▸ **EXERCISE DESCRIPTION**
Write out every one of the records below word for word, with nothing changed.

▸ **SOURCE RECORDS**

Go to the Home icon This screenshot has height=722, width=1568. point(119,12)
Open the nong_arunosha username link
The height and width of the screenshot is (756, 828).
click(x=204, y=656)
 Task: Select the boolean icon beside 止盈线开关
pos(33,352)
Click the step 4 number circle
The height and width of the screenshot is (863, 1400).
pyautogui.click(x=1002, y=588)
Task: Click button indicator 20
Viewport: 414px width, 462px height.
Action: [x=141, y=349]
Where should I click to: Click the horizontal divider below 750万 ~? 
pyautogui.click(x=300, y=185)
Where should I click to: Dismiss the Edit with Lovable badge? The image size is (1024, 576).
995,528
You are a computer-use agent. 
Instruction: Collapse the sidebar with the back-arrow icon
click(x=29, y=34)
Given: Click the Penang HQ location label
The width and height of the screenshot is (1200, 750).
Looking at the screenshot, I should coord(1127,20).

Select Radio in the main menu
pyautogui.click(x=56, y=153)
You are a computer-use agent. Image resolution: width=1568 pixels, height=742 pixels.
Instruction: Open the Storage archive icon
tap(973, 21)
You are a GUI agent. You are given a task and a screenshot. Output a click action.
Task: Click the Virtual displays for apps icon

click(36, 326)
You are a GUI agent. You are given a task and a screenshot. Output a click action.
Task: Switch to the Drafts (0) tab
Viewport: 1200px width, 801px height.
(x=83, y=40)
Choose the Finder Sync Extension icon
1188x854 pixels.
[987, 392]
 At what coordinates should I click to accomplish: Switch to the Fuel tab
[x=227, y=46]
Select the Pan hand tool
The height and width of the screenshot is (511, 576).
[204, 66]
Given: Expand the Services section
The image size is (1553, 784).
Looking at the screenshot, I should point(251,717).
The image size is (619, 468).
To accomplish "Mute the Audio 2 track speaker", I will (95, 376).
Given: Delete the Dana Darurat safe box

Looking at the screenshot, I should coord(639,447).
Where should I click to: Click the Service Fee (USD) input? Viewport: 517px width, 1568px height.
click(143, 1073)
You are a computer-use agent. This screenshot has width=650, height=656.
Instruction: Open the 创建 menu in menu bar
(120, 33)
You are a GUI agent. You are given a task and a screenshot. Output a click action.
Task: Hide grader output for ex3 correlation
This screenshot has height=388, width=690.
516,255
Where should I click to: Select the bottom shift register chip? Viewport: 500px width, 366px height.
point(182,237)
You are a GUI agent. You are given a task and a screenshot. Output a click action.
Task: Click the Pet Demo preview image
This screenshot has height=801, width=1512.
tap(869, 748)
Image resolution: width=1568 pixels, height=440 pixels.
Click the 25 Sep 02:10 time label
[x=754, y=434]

▸ **TASK RESPONSE**
Go to the Home icon This screenshot has height=722, width=1568. point(119,12)
Open the nong_arunosha username link
The height and width of the screenshot is (756, 828).
click(x=204, y=656)
 Task: Select the boolean icon beside 止盈线开关
pos(33,352)
Click the step 4 number circle
The height and width of the screenshot is (863, 1400).
pyautogui.click(x=1002, y=588)
Task: Click button indicator 20
Viewport: 414px width, 462px height.
Action: [x=141, y=349]
Where should I click to: Click the horizontal divider below 750万 ~? 
pyautogui.click(x=300, y=185)
Where should I click to: Dismiss the Edit with Lovable badge? The image size is (1024, 576).
995,528
You are a computer-use agent. 
Instruction: Collapse the sidebar with the back-arrow icon
click(x=29, y=34)
Given: Click the Penang HQ location label
The width and height of the screenshot is (1200, 750).
Looking at the screenshot, I should coord(1127,20).

Select Radio in the main menu
pyautogui.click(x=56, y=153)
You are a computer-use agent. Image resolution: width=1568 pixels, height=742 pixels.
Instruction: Open the Storage archive icon
tap(973, 21)
You are a GUI agent. You are given a task and a screenshot. Output a click action.
Task: Click the Virtual displays for apps icon

click(36, 326)
You are a GUI agent. You are given a task and a screenshot. Output a click action.
Task: Switch to the Drafts (0) tab
Viewport: 1200px width, 801px height.
(x=83, y=40)
Choose the Finder Sync Extension icon
1188x854 pixels.
[987, 392]
 At what coordinates should I click to accomplish: Switch to the Fuel tab
[x=227, y=46]
Select the Pan hand tool
The height and width of the screenshot is (511, 576).
[204, 66]
Given: Expand the Services section
The image size is (1553, 784).
Looking at the screenshot, I should point(251,717).
The image size is (619, 468).
To accomplish "Mute the Audio 2 track speaker", I will (95, 376).
Given: Delete the Dana Darurat safe box

Looking at the screenshot, I should coord(639,447).
Where should I click to: Click the Service Fee (USD) input? Viewport: 517px width, 1568px height.
click(143, 1073)
You are a computer-use agent. This screenshot has width=650, height=656.
Instruction: Open the 创建 menu in menu bar
(120, 33)
You are a GUI agent. You are given a task and a screenshot. Output a click action.
Task: Hide grader output for ex3 correlation
This screenshot has height=388, width=690.
516,255
Where should I click to: Select the bottom shift register chip? Viewport: 500px width, 366px height.
point(182,237)
You are a GUI agent. You are given a task and a screenshot. Output a click action.
Task: Click the Pet Demo preview image
This screenshot has height=801, width=1512.
tap(869, 748)
Image resolution: width=1568 pixels, height=440 pixels.
Click the 25 Sep 02:10 time label
[x=754, y=434]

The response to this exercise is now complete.